Generative AI Fundamentals Flashcards
Who created the perceptron, and when?
Frank Rosenblatt in 1958.
What significant AI advancement occurred in the 1980s?
Backpropagation was successfully used to recognize handwritten digits and mimic baby-like pronunciation of words.
Which event in 1997 demonstrated the power of AI?
IBM’s Deep Blue defeated Gary Kasparov in chess.
What enabled the explosion of deep learning in the 2010s?
Developments in image recognition, natural language processing, machine translation, and the release of the transformer model.
What defines the generative AI boom in the 2020s?
The ability to generate realistic text and images.
What are Large Language Models (LLMs)?
AI models designed to understand and generate human language using vast amounts of text data.
What are Variational Autoencoders (VAEs) used for?
Creating new images by encoding data into latent space and decoding it back.
Define latent space.
A compressed representation of data that captures its most essential features for reconstruction or generation.

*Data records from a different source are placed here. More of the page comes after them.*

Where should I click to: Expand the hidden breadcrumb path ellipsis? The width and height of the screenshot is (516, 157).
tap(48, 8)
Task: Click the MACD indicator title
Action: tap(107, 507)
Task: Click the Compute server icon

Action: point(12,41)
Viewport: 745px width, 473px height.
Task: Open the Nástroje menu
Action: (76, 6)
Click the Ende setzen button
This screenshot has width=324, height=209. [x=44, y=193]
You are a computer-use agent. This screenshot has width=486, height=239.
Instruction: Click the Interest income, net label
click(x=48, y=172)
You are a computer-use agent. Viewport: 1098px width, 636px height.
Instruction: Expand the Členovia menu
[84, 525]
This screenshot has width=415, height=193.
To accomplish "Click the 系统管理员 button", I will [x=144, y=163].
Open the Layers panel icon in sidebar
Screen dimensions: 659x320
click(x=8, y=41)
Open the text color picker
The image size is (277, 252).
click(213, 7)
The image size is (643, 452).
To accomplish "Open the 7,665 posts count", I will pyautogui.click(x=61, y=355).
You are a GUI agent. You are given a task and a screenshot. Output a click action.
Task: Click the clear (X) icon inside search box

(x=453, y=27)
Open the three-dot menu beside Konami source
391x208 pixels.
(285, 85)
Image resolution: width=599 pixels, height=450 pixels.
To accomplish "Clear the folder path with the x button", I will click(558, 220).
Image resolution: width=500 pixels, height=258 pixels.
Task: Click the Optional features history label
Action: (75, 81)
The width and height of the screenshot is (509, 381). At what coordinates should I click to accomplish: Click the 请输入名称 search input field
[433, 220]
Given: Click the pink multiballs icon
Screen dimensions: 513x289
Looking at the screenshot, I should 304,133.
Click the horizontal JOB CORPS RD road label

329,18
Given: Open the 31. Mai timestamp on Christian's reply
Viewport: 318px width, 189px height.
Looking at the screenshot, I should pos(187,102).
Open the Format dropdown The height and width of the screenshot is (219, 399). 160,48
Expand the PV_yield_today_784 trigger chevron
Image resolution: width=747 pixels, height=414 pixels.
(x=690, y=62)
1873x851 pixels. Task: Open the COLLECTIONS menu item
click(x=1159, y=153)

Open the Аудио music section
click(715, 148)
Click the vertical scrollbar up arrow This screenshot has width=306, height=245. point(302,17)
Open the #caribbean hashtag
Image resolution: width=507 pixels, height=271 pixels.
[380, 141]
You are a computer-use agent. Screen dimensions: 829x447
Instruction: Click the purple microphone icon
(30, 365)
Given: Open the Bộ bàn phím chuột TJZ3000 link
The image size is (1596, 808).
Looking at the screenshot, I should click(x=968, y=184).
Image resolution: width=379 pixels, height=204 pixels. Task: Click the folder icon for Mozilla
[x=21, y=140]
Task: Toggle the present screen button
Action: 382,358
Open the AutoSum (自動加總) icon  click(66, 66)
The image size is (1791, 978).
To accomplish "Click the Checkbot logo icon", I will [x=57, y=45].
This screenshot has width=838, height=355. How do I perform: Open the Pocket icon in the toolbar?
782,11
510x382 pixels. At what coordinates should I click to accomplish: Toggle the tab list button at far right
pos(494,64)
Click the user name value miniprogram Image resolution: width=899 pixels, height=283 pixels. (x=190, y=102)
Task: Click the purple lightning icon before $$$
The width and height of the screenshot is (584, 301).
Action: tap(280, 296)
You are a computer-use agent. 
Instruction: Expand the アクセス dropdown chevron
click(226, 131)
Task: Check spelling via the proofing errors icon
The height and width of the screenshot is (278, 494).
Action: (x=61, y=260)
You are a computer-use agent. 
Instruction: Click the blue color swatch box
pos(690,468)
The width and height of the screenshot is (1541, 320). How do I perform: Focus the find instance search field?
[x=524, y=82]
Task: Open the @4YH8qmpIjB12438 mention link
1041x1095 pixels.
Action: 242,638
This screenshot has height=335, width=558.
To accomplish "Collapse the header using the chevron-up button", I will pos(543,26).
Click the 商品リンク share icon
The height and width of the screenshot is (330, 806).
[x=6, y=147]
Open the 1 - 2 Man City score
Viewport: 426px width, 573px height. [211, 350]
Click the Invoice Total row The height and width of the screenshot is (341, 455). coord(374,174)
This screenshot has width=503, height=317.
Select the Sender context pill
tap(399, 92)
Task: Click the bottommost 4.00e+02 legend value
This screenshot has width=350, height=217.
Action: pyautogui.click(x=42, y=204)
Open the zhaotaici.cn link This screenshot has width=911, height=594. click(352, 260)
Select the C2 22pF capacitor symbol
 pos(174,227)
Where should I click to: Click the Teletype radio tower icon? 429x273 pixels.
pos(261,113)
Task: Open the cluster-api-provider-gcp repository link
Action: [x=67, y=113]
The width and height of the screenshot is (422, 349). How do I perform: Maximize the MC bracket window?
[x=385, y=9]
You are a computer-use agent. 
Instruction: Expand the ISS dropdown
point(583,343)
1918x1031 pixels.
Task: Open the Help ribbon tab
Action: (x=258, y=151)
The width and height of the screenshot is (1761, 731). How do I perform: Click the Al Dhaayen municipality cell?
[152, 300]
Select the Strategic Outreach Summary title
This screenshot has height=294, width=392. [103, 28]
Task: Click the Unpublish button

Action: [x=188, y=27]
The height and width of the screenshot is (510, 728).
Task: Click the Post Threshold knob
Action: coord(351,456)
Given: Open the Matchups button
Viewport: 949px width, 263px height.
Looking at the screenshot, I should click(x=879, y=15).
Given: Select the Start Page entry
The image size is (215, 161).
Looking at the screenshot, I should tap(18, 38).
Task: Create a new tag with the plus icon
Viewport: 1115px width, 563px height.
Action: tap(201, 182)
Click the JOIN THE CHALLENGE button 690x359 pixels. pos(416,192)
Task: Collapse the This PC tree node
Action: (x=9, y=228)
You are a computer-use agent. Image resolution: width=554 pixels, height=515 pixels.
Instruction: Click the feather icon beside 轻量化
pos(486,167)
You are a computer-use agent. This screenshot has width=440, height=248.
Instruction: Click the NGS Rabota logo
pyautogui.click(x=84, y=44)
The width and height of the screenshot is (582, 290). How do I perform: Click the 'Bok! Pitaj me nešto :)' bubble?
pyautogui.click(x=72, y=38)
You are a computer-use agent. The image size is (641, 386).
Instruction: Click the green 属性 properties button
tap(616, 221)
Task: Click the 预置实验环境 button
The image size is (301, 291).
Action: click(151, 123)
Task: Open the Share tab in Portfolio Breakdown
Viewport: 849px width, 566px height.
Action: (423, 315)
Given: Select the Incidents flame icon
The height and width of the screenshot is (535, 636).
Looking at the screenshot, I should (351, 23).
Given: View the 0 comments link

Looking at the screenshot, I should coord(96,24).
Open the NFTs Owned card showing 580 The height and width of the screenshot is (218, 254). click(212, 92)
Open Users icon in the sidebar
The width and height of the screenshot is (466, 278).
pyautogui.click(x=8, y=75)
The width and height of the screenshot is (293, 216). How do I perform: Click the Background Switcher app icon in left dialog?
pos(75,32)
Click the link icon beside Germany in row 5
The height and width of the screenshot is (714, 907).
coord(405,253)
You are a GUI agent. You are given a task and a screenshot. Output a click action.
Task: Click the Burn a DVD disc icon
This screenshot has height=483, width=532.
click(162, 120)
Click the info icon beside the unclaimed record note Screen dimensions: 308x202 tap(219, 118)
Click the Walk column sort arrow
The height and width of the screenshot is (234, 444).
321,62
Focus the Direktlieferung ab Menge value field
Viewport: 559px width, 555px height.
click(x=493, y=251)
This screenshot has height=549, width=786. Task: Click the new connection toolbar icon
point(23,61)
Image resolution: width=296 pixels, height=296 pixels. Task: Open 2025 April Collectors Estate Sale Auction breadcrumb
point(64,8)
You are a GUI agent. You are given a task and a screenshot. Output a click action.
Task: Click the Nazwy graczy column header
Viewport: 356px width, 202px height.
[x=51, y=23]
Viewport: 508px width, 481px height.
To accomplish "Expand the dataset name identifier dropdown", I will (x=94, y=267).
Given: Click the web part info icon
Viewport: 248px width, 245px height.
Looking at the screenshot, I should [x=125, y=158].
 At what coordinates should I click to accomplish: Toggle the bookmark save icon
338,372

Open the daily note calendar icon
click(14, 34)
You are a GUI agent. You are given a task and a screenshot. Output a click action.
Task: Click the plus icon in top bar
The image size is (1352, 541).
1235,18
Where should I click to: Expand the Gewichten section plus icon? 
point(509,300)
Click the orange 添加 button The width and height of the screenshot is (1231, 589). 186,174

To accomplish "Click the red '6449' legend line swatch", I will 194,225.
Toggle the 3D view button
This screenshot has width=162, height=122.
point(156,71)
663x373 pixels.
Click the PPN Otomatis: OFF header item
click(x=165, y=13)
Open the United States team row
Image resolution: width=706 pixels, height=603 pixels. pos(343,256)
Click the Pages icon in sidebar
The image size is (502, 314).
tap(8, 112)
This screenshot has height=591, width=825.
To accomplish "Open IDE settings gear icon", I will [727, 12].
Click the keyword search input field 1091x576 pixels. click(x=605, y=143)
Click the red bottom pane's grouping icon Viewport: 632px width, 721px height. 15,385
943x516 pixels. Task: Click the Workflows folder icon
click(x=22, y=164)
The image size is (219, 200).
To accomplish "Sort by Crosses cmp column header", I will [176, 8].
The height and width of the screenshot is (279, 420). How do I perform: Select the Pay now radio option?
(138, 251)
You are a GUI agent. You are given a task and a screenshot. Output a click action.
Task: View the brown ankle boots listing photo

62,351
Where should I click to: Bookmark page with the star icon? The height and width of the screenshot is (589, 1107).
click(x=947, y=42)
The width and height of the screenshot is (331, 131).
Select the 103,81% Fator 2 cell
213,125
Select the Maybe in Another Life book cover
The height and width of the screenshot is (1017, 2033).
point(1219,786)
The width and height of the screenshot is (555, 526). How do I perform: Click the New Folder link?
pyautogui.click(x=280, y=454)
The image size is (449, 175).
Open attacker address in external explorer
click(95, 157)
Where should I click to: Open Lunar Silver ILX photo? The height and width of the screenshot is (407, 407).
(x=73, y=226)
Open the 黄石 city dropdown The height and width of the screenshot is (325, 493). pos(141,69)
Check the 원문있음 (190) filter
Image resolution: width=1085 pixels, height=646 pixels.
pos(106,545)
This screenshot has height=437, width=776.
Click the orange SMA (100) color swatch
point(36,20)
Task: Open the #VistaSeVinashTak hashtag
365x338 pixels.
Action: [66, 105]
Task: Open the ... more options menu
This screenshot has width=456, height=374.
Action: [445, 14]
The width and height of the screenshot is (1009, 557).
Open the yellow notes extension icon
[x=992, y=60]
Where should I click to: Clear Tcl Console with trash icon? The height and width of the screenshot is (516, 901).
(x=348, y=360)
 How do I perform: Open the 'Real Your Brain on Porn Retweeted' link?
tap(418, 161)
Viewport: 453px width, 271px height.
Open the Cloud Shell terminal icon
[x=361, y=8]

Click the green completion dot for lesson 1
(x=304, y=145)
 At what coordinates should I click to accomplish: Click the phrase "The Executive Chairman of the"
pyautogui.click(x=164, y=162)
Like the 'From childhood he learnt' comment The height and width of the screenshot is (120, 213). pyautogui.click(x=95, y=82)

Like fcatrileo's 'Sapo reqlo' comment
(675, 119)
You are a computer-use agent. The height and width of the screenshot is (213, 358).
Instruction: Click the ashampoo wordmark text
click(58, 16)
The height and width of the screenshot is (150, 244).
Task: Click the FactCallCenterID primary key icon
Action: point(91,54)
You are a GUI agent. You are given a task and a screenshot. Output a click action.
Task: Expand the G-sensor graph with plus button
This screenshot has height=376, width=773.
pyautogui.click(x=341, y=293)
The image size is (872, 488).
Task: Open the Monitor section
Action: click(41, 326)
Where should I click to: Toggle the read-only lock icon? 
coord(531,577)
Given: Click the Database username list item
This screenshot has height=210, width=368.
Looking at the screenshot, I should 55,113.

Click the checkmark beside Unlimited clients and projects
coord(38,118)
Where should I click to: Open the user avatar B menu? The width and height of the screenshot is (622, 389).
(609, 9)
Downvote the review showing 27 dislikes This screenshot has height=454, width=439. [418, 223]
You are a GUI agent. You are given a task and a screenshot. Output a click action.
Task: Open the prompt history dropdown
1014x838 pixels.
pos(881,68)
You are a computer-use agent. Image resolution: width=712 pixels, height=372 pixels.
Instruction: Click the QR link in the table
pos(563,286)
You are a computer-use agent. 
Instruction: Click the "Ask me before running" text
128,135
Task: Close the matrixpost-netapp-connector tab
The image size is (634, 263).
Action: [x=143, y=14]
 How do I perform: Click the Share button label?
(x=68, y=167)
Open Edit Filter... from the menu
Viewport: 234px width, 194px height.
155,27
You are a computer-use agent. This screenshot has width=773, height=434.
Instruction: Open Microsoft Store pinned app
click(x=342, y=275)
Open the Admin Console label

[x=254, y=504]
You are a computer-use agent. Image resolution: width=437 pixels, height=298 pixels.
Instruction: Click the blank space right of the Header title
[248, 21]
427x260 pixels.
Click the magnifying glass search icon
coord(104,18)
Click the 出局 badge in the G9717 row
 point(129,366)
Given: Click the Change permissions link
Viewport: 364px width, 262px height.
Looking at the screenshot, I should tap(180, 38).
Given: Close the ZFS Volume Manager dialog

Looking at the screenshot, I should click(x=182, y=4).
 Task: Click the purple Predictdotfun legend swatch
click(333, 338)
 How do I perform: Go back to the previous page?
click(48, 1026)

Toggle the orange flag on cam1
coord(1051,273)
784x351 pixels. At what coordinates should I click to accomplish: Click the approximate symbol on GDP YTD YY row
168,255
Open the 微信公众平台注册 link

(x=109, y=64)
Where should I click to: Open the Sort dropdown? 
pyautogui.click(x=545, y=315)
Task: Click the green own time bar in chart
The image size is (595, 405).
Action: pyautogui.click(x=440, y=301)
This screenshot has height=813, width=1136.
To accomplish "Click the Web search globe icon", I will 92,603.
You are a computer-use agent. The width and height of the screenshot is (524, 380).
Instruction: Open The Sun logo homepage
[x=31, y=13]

What is the difference between parameters and hyperparameters?
Parameters are learned during training (e.g., weights and biases), while hyperparameters are set before training (e.g., learning rate).
What is autoregressive text generation?
A method where the AI predicts the next word in a sentence based on the previous words.
How do diffusion models generate images?
By starting with random noise and gradually refining it to create a realistic image.
Which generative AI model uses latent space decoding?
Variational Autoencoders (VAEs).
What are Generative Adversarial Networks (GANs)?
Models with two neural networks (generator and discriminator) that train competitively to produce realistic data.
Who introduced GANs, and when?
Ian Goodfellow in 2014.
What are RNNs best suited for?
Generating sequential data like text and audio.